Pressure-composition-temperature relationships in niobium alloy-hydrogen systems

Abstract

Pressure-composition-temperature relationships have been determined for the solution of hydrogen in a series of alloys of niobium with Ti, Mo, Cu, Pd, Ni, Sn, and Al, over the temperature range 623–1123 K and at pressures up to 1 atm. All the niobium alloys, except with titanium, have a lower affinity for hydrogen than has pure niobium. This is reflected both as a decrease in the solubility of hydrogen at any reference temperature and pressure, and also as an increase in the relative partial molar enthalpy of solution of hydrogen at infinite dilution (ΔH̄∞H).The extent to which each alloying element affects the solubility of hydrogen in niobium cannot be accounted for on the basis of changes in the electron/atom ratio of the metal.

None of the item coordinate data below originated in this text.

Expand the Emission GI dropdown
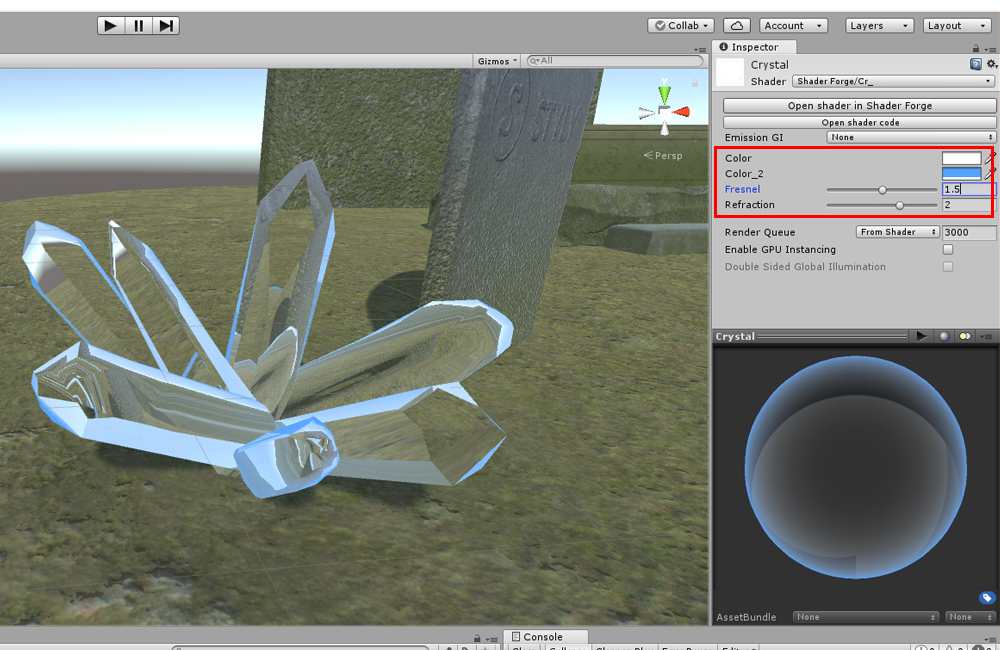The height and width of the screenshot is (650, 1000). tap(911, 138)
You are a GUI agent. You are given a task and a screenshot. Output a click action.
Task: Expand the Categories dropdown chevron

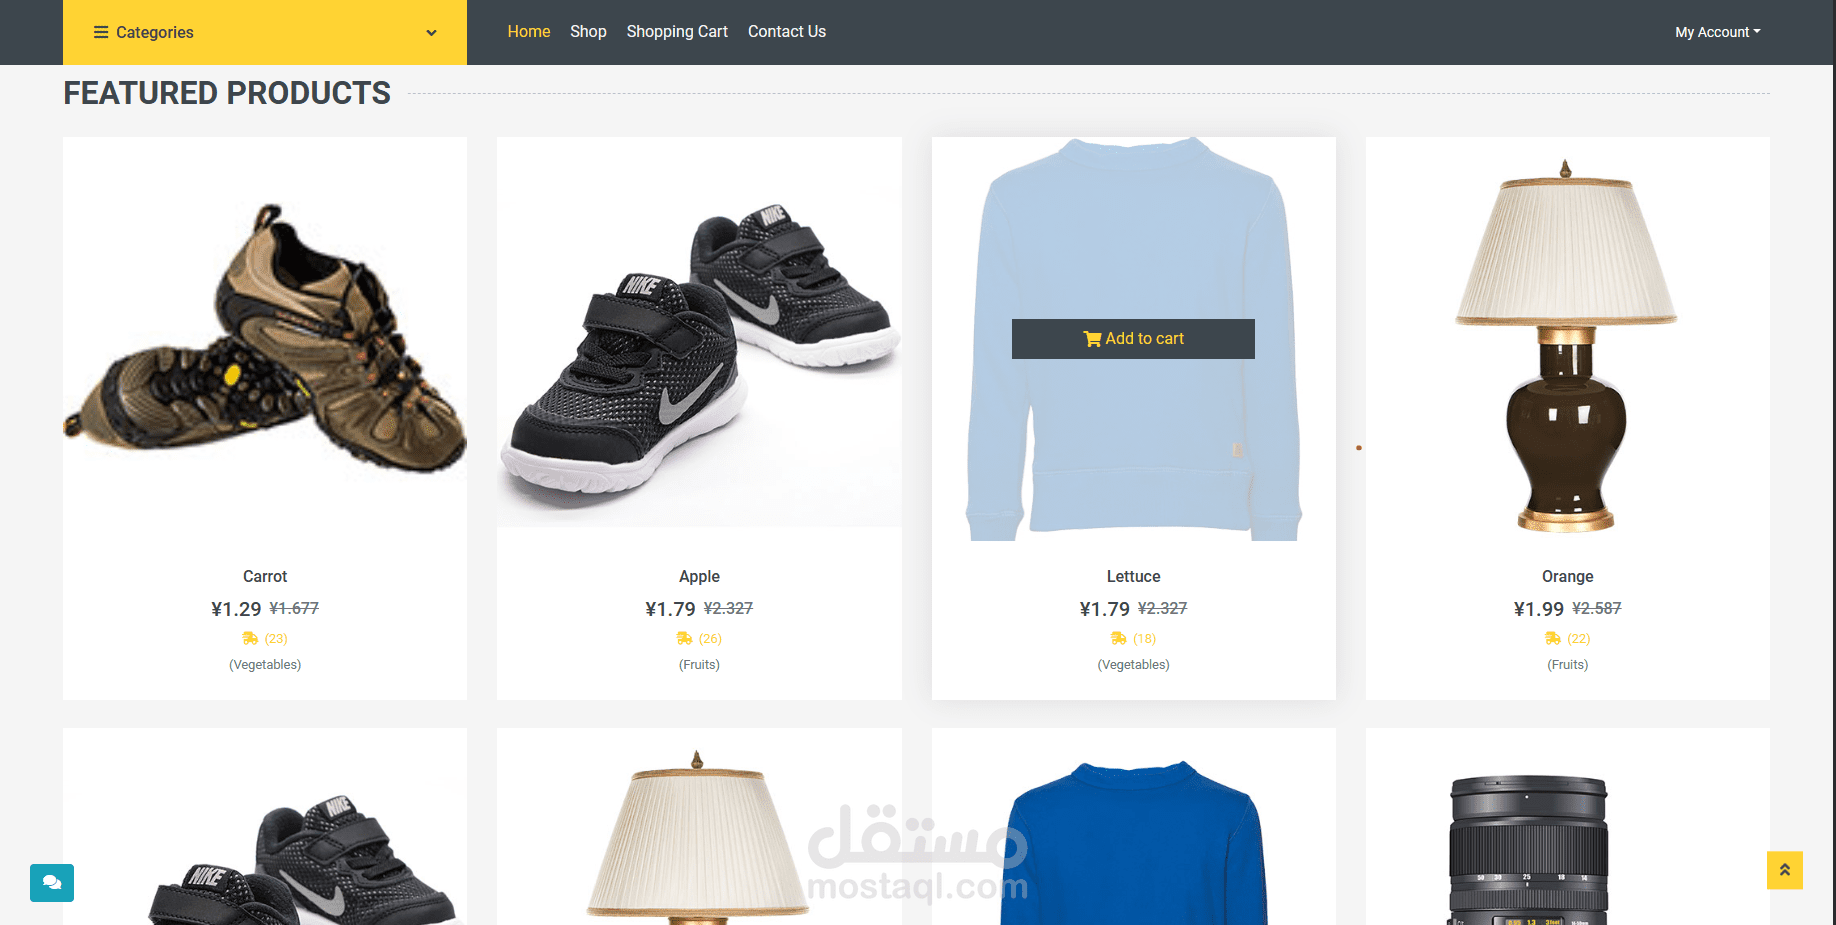431,33
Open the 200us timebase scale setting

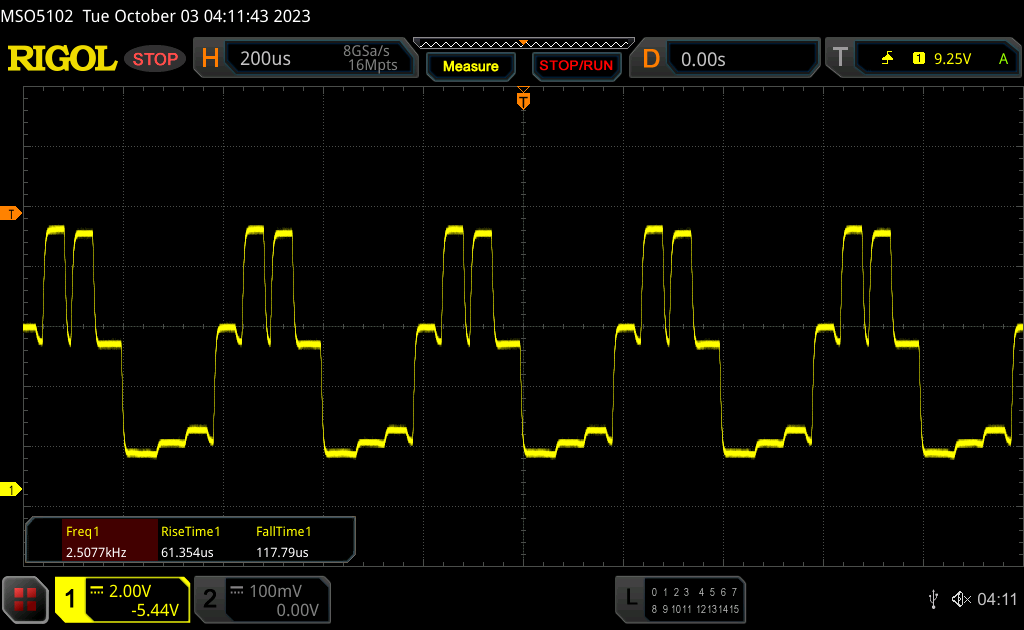pos(266,59)
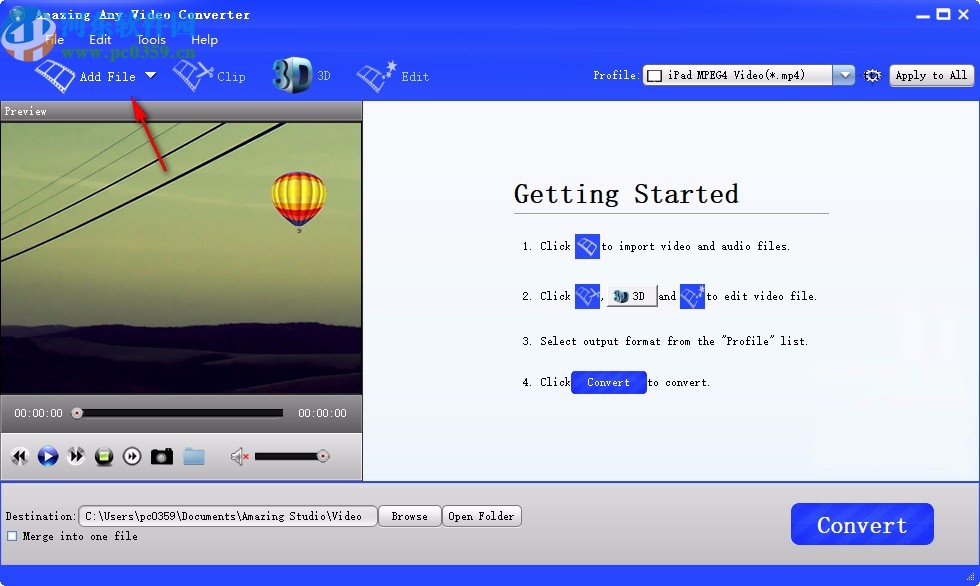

Instead, the results are interpreted as evidence that the band structure and density of states of niobium are modified in different ways, depending on whether the alloying metal is a transition or non-transition element.It is shown that the large changes in ΔH̄∞H between titanium, niobium and molybdenum, are not due to the differences in the density of states of the metals. The difference in the density of states of titanium and molybdenum could account for only about 10 K J mol−1 of the observed 210 K J mol−1 change in ΔH̄∞H.